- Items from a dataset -
*** Block opens ***

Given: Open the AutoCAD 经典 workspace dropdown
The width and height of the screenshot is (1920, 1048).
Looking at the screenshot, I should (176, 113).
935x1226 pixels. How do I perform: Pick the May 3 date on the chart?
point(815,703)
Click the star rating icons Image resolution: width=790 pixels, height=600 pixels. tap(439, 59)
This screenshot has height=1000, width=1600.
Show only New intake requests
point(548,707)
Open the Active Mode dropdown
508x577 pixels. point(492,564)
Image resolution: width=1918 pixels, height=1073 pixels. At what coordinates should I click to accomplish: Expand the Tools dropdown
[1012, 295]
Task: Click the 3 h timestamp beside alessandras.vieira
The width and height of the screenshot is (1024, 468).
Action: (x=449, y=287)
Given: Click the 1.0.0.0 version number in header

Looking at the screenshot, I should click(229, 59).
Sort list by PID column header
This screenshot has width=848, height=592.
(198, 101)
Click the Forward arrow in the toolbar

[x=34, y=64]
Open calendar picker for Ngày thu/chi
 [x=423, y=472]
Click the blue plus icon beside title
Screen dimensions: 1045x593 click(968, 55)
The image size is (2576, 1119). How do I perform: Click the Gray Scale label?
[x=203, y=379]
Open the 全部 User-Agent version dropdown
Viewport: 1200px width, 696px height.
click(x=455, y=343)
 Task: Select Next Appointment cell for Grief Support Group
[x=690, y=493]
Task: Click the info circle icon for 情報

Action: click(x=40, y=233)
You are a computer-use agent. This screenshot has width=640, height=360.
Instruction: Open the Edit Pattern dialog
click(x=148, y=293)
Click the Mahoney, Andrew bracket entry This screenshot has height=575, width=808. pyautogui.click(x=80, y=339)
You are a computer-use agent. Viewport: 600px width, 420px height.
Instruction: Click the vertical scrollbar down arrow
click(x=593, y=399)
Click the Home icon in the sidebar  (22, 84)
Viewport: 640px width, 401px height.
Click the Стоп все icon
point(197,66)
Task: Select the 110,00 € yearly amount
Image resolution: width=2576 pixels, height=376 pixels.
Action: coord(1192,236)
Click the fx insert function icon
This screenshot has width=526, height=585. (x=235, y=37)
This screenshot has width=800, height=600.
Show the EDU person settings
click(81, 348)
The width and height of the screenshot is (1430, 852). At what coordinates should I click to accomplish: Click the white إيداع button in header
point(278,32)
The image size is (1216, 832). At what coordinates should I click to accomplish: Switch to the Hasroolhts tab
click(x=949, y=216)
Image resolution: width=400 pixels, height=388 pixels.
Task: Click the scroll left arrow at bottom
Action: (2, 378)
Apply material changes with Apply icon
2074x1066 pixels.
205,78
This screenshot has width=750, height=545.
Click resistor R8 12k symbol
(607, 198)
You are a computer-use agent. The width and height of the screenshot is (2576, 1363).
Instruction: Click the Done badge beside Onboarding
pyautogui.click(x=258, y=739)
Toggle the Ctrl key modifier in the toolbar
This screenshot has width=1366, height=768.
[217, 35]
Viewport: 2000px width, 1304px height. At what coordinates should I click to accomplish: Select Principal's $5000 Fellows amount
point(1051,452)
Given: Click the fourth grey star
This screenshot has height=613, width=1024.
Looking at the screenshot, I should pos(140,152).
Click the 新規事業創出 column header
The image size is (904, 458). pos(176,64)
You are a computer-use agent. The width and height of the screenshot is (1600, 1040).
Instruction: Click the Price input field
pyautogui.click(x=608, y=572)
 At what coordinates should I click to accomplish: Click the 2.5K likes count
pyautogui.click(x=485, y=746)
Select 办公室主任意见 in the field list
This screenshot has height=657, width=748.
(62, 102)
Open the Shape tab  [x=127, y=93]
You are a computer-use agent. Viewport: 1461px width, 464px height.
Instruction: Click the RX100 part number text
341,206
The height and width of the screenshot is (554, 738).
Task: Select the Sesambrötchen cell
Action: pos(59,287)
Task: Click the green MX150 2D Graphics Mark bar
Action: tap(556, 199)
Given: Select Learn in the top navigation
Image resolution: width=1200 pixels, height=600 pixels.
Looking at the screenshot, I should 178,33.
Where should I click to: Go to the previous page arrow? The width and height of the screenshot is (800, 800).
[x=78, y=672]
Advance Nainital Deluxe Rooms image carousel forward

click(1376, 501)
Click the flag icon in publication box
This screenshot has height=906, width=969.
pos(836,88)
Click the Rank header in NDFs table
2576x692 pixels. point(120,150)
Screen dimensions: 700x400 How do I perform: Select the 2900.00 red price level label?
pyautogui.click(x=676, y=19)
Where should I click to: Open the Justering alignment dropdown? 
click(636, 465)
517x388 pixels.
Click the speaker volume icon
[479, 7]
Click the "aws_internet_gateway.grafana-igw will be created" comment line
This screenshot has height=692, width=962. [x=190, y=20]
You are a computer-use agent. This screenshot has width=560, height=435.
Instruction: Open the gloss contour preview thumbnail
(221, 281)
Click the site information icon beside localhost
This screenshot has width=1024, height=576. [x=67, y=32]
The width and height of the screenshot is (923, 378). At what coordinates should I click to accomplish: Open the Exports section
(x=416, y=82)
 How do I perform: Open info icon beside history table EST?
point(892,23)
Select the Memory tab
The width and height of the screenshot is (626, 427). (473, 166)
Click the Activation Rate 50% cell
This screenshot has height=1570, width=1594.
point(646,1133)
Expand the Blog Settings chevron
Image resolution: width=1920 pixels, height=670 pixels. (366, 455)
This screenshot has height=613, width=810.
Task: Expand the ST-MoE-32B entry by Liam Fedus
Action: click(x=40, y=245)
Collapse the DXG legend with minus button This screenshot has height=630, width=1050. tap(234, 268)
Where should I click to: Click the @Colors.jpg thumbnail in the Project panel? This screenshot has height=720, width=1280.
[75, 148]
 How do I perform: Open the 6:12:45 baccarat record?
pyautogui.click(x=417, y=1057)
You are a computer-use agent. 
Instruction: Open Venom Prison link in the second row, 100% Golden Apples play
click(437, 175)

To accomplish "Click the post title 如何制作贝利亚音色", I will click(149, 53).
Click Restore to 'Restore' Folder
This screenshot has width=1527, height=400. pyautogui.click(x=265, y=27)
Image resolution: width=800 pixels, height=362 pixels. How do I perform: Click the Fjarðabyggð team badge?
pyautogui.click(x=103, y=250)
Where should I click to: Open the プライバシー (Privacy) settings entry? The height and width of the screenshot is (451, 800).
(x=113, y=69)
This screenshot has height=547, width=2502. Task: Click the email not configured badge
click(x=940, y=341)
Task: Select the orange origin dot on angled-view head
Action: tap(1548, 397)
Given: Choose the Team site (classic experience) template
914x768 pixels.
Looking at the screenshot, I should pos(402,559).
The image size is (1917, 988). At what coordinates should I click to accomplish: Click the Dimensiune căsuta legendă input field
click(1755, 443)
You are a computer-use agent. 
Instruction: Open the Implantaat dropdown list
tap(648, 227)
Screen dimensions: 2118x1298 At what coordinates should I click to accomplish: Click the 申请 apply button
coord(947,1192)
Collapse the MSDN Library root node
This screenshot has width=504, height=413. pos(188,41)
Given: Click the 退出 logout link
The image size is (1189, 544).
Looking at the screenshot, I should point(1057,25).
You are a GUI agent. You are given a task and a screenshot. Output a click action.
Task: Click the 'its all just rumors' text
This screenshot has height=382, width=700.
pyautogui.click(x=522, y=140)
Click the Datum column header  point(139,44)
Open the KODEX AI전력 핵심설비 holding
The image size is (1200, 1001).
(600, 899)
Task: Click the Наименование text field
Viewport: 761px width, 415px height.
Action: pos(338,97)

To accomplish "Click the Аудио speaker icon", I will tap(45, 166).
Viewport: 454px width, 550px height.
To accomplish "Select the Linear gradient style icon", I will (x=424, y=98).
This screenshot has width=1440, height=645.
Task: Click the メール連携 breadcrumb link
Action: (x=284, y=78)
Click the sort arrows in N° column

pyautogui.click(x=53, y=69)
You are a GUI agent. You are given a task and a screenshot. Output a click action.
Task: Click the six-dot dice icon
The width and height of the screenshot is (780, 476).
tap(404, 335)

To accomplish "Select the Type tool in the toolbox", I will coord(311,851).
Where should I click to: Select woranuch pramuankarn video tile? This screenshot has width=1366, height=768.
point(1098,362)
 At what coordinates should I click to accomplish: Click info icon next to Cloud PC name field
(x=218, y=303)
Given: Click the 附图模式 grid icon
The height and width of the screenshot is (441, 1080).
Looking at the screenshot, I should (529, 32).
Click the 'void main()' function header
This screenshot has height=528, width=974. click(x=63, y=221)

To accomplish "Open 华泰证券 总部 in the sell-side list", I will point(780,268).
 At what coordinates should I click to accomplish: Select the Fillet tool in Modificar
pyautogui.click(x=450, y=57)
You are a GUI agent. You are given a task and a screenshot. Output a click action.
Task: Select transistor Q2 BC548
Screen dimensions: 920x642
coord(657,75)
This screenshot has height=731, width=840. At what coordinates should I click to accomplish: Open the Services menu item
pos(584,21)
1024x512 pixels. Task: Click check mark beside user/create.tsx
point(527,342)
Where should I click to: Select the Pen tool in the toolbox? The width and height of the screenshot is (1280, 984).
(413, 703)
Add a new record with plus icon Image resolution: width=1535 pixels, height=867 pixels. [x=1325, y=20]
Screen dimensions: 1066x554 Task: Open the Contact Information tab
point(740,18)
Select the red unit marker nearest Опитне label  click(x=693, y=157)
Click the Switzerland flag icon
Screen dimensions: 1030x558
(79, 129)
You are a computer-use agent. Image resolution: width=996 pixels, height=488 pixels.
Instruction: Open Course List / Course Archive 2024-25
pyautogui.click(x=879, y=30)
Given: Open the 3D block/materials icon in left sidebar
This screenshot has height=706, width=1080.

*** Block closes ***

- Exercise goal -
Go through the data above and copy each line that holds the word "with".

- Reply to the exercise -
Apply material changes with Apply icon
Collapse the DXG legend with minus button This screenshot has height=630, width=1050. tap(234, 268)
Add a new record with plus icon Image resolution: width=1535 pixels, height=867 pixels. [x=1325, y=20]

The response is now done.